◆ RECORDS SUPPLIED:
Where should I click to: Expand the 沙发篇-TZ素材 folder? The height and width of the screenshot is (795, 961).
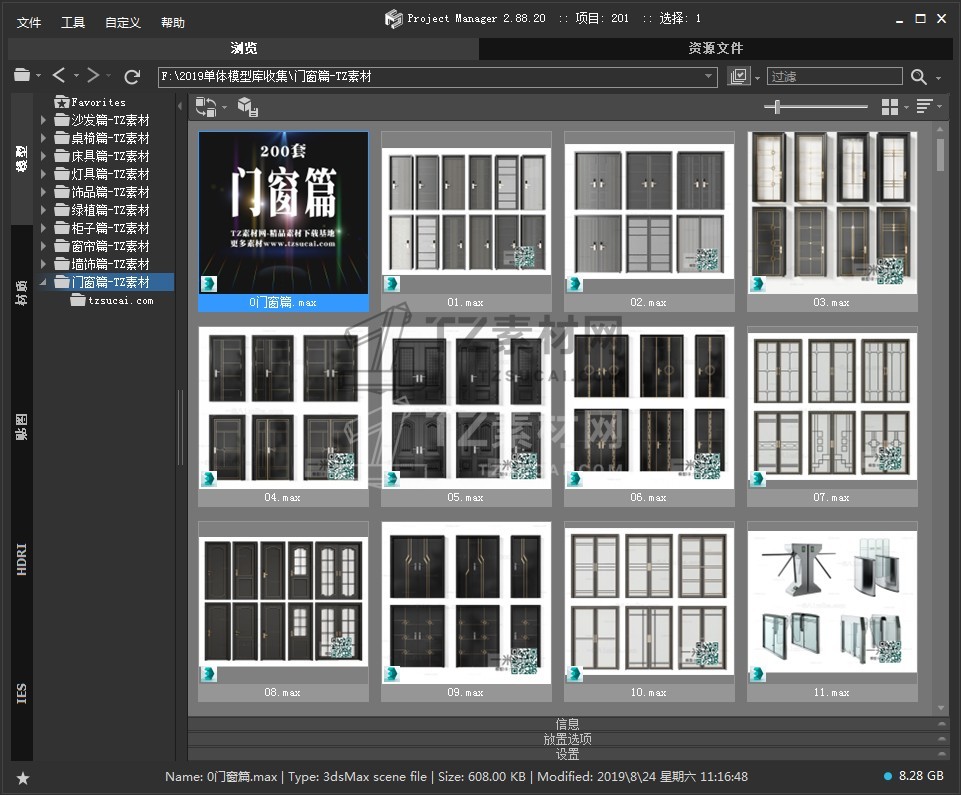(43, 120)
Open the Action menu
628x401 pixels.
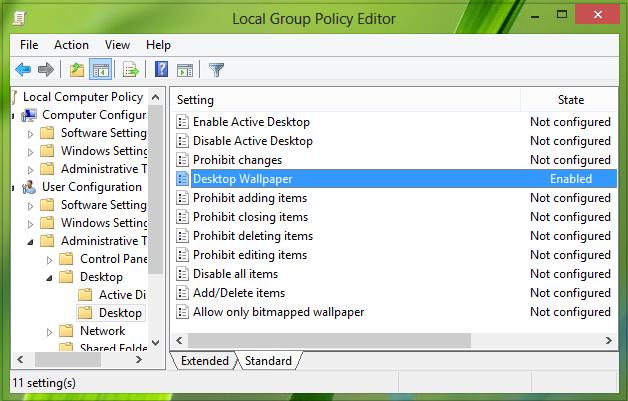click(71, 45)
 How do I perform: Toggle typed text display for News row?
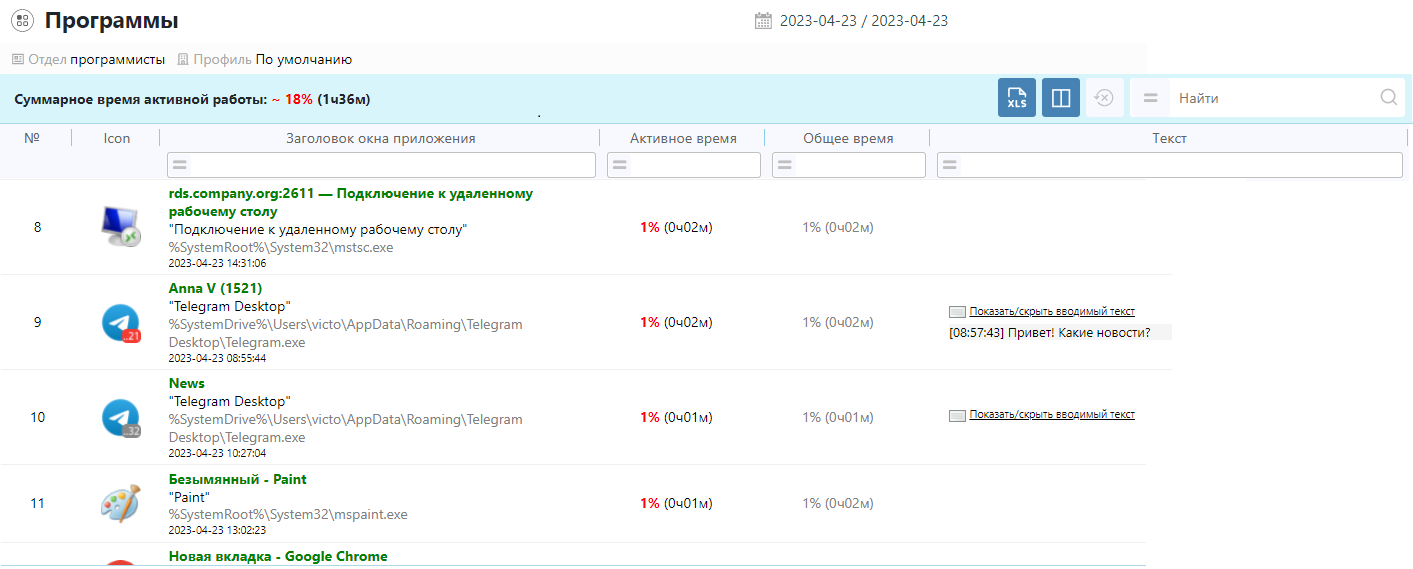tap(1051, 415)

◆ WORK TO COMPLETE: Repeat the listing in full and to the letter, excluding every image.

◆ SOLUTION:
Where should I click to: Expand the 沙发篇-TZ素材 folder? The height and width of the screenshot is (795, 961).
(43, 120)
Open the Action menu
628x401 pixels.
click(71, 45)
 How do I perform: Toggle typed text display for News row?
tap(1051, 415)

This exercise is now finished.